Children are so busy being consumers they don’t have time to be contributors. Employers say teenagers aren’t available for summer work, not because they’re lazy, but because they have no time after honoring their obligations to competitive sports, summer school to improve their grades, additional studies to expand their portfolio, all in order to get into ‘good’ post-secondary institutions.

The cost of post-secondary education challenges not only the economic well-being of parents --who must balance a felt duty to pay for at least one post-secondary certification per child with saving for their own retirement -- but also of the young adults themselves. Gillian Turnbull, in a long article in the Winter 2022 edition of Maisonneuve, describes how she managed, with great difficulty, to pay off $80,000 of student debt by age 42. She was caught in the modern vortex of needing education to get a job but then not being able to get the job the education purportedly prepared her for, and returning to school to get the ‘right’ qualifications (and, incidentally, pause compounding interest on student loans). She concludes, ‘I had internalized messaging from a society and governments that believe post-secondary education is a privilege, not a necessity, and that those who attend should pay the cost.’

One of the impacts of the cost of post-secondary education is that educated women are not moving forward with procreating. Women generally are reconsidering whether having children is something they will do. Why? Many reasons, but one is that children are unaffordable. To re-phrase Gillian Turnbull’s conclusion about education, ‘Having children is a privilege, not a necessity, and …those who [choose it] should pay the cost.’

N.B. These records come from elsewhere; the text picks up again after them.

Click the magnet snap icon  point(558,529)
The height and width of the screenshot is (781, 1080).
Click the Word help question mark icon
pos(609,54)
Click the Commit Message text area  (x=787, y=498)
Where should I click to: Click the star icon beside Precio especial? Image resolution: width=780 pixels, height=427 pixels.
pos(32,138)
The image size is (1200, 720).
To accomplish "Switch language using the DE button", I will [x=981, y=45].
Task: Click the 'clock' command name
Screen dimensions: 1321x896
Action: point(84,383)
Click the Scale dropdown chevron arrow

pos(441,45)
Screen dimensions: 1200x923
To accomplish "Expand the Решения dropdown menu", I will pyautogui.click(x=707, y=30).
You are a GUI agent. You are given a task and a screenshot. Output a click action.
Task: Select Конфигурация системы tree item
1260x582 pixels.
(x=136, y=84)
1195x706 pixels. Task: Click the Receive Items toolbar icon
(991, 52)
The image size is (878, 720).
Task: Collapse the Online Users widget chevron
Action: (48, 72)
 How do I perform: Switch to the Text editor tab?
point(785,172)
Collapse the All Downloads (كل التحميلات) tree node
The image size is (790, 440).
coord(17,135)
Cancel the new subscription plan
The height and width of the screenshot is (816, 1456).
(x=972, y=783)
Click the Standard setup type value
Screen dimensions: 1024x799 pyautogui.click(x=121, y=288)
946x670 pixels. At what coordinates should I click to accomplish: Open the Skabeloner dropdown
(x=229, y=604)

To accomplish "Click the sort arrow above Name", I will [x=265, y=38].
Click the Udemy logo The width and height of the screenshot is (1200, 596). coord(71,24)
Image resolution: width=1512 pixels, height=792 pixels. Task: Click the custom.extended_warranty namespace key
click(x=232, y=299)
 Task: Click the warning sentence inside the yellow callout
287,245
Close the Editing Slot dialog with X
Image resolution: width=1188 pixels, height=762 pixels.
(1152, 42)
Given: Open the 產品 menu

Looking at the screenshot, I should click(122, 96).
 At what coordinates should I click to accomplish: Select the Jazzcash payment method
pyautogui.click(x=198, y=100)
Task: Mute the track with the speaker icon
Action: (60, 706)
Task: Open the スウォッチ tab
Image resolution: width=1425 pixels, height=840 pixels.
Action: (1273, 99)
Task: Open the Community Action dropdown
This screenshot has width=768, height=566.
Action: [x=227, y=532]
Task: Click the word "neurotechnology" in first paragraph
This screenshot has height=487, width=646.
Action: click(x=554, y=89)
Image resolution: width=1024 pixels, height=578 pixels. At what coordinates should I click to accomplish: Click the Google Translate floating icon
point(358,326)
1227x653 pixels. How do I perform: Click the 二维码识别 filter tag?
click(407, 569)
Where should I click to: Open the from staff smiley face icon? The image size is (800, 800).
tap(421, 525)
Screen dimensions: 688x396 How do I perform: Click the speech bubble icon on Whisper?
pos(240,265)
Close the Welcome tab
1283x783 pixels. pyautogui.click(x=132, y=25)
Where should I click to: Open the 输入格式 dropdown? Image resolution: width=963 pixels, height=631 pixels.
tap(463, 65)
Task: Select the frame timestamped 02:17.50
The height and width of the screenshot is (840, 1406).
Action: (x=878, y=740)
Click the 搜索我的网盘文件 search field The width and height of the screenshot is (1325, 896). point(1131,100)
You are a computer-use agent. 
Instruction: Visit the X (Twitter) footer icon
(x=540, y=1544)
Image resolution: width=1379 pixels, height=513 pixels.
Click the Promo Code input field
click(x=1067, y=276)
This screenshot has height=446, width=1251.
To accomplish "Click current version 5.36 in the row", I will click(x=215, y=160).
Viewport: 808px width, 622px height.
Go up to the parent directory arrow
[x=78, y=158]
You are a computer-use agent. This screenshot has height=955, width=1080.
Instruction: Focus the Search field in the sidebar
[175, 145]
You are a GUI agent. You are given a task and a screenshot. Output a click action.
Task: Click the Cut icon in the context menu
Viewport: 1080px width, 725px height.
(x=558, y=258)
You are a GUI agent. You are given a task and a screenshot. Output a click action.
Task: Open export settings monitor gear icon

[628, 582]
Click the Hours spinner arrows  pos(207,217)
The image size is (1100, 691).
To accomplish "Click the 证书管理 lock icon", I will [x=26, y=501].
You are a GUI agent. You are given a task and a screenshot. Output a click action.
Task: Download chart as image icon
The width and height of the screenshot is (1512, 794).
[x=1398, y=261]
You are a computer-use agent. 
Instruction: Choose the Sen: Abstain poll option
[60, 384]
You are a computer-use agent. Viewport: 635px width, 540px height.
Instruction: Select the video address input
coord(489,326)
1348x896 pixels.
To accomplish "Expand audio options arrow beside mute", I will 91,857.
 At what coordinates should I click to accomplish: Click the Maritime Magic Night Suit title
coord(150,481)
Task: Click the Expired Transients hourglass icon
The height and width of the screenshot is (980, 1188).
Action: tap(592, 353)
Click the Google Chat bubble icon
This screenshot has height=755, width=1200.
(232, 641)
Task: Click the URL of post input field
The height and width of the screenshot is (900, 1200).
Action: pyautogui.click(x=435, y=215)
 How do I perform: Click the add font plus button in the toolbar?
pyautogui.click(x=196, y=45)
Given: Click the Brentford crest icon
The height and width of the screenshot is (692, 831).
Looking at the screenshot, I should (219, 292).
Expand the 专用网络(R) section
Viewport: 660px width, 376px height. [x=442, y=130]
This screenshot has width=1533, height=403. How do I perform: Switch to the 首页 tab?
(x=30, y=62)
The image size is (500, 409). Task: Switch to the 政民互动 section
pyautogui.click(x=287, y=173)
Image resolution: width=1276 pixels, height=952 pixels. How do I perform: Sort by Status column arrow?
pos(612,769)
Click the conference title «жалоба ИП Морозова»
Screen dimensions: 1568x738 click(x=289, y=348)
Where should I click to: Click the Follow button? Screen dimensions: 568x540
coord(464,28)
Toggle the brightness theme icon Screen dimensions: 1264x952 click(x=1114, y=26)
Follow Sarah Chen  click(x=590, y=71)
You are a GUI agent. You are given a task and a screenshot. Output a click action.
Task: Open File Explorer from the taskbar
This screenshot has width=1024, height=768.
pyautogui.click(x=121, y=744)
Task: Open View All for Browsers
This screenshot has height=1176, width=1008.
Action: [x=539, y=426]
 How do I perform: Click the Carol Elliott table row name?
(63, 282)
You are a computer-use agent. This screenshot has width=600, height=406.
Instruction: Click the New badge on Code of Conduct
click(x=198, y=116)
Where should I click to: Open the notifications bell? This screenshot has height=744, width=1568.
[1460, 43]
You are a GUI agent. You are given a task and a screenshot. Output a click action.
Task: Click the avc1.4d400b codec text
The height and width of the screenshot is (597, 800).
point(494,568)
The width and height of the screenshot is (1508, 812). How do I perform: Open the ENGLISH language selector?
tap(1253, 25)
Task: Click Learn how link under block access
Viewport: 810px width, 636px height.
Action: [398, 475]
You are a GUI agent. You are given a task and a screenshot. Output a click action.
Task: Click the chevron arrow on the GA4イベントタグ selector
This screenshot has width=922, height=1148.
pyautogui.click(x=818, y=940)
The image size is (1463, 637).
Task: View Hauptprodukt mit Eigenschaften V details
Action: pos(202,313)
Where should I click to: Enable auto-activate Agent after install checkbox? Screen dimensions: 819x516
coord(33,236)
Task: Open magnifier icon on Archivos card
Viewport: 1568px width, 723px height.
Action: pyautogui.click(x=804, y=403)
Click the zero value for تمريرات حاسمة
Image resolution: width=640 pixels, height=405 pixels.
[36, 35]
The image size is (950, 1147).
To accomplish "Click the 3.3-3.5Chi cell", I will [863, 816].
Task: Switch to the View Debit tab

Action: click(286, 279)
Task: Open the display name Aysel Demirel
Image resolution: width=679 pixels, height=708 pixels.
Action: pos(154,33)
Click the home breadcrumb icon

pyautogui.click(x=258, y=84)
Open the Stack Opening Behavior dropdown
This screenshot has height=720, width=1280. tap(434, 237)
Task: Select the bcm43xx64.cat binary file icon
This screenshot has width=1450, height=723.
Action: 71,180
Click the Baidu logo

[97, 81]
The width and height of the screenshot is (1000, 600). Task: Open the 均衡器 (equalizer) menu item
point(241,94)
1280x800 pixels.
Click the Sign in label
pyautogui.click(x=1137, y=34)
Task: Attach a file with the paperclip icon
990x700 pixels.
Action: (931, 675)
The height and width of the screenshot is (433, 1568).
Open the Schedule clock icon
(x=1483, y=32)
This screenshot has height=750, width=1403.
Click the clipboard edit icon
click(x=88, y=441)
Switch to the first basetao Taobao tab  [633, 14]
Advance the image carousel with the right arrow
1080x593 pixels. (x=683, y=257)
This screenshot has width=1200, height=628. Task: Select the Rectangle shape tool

We seem to be overlooking the fact that reproduction is essential to the continuance of the species. We seem to have bought without question that humans are but cogs in the economy, that we are the work we do, and that some work has value and some (like raising children) does not.

Toni Morrison lived in an era when work needed people; we are again in an era when work needs people. A lot of essential work is crap jobs – why is grist for another exploration. Morrison, with her worm’s-eye view of a racialized life, may have pegged the work vs workers conundrum. She concludes: ‘You are not the work you do, you are the person you are.’

Being the person you are may well mean doing the work that needs to be done to make this world we share the place we want to be.